The lines to reproduce from the material below are those from the one containing "Screen dimensions: 1568x610" through the one containing "Click the +2", both included; write them out exactly and add nothing.

■ Data shown ■
+ + + +

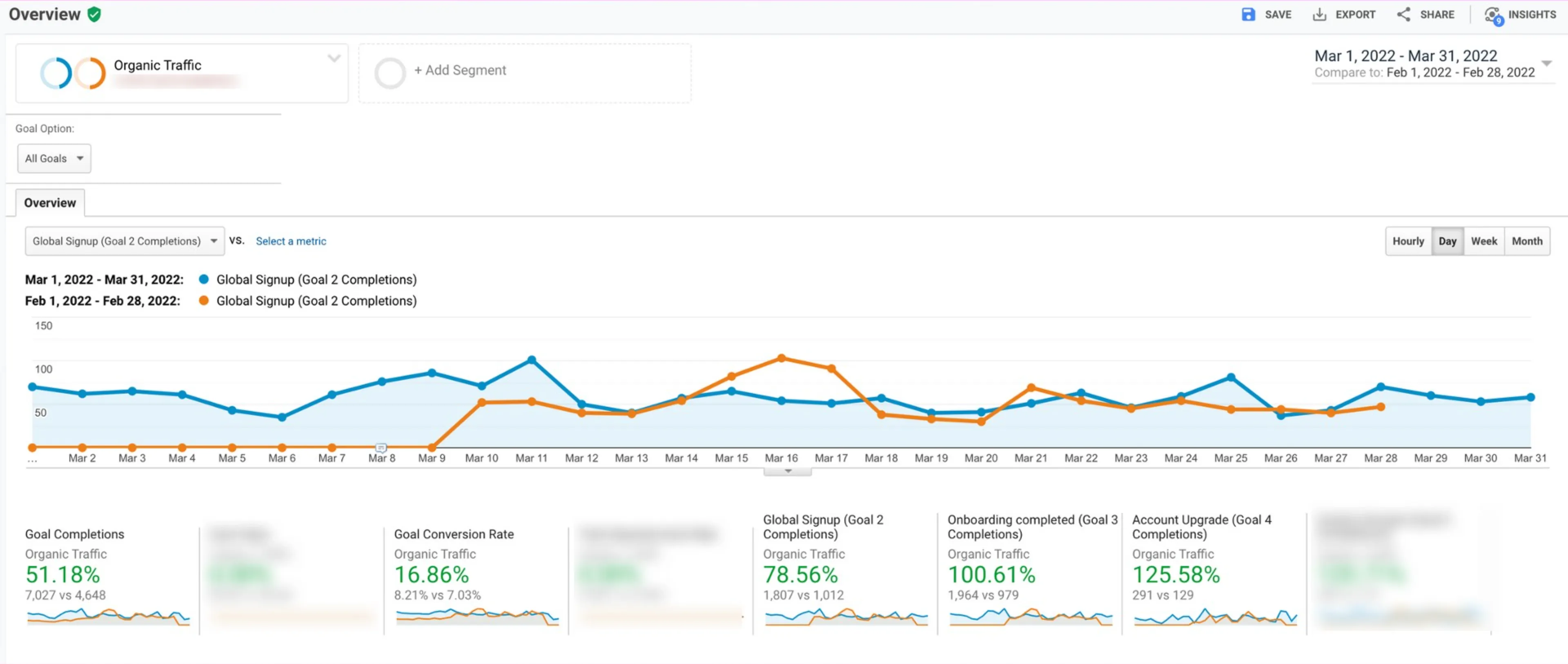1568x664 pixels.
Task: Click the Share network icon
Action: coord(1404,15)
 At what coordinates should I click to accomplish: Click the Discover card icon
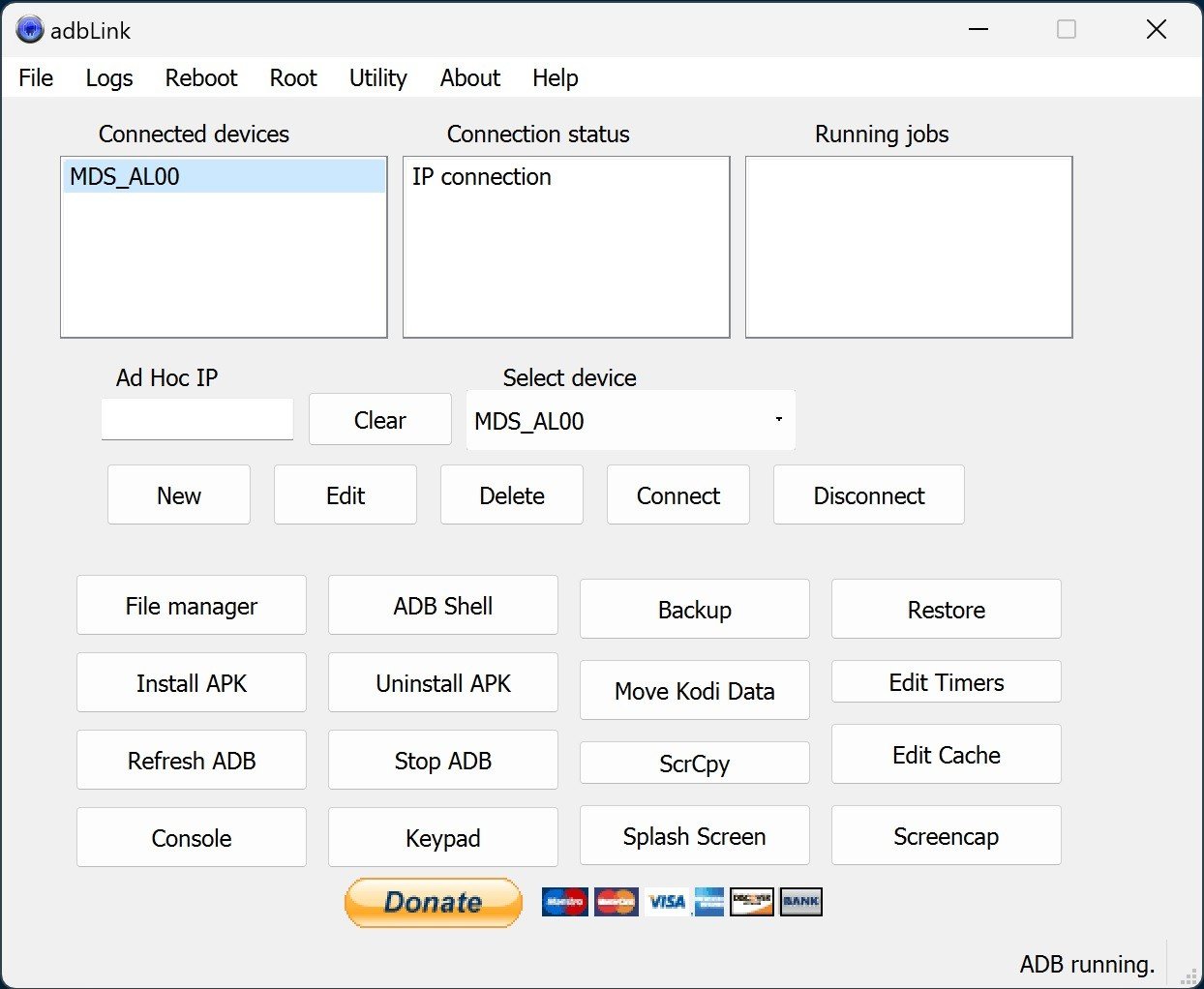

+ + + +

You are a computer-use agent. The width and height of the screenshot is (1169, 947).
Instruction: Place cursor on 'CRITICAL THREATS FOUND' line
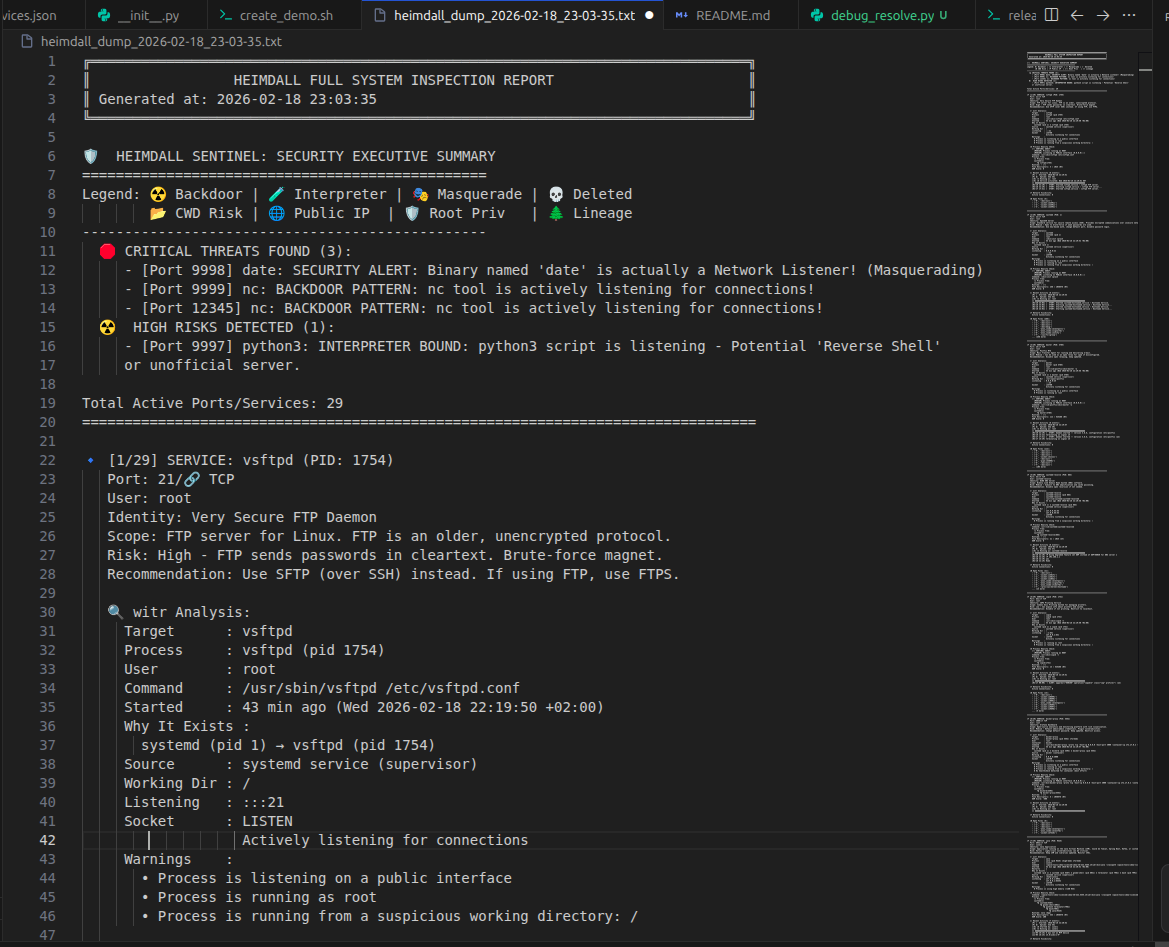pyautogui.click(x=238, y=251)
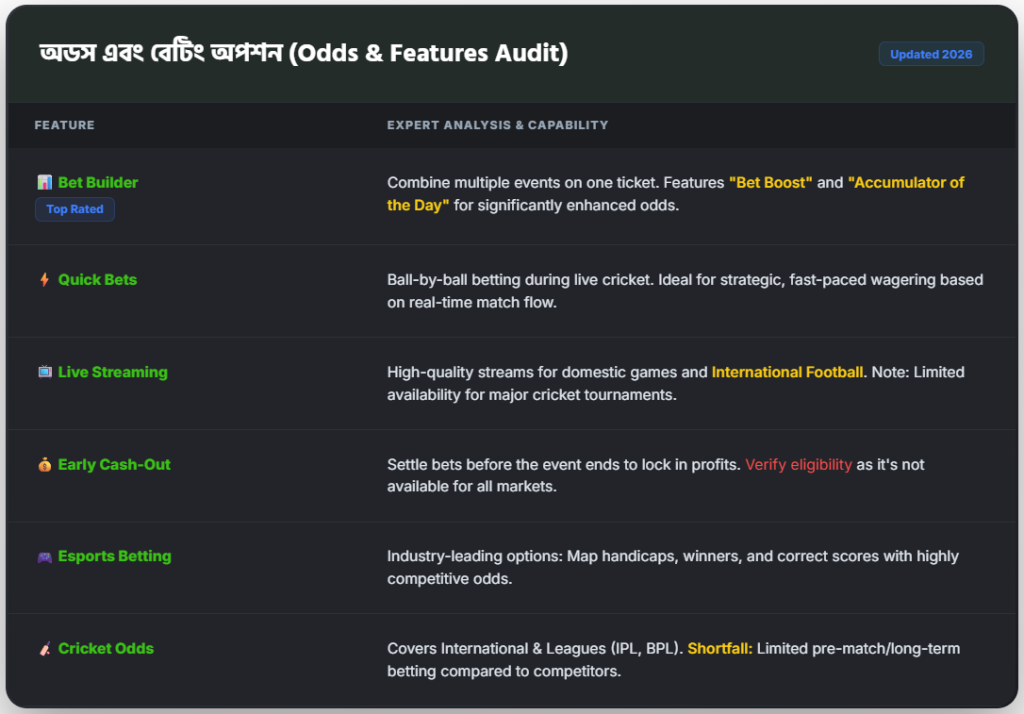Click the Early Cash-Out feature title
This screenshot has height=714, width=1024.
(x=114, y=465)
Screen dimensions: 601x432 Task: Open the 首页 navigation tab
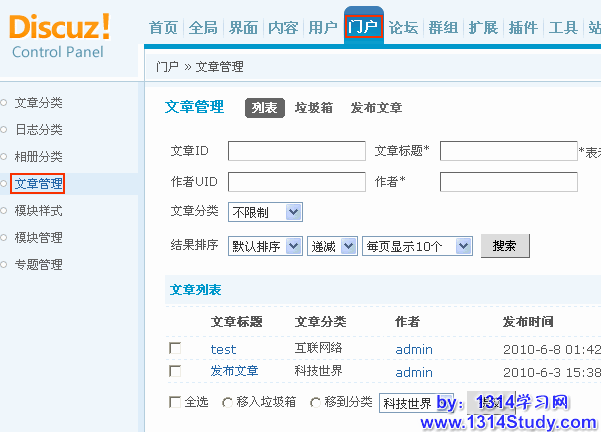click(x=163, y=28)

+ + + +

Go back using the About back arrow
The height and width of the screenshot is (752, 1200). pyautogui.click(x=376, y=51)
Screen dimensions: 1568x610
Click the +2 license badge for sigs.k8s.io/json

+ + + +

■ Reply ■
Screen dimensions: 1568x610
Click the +2 license badge for sigs.k8s.io/json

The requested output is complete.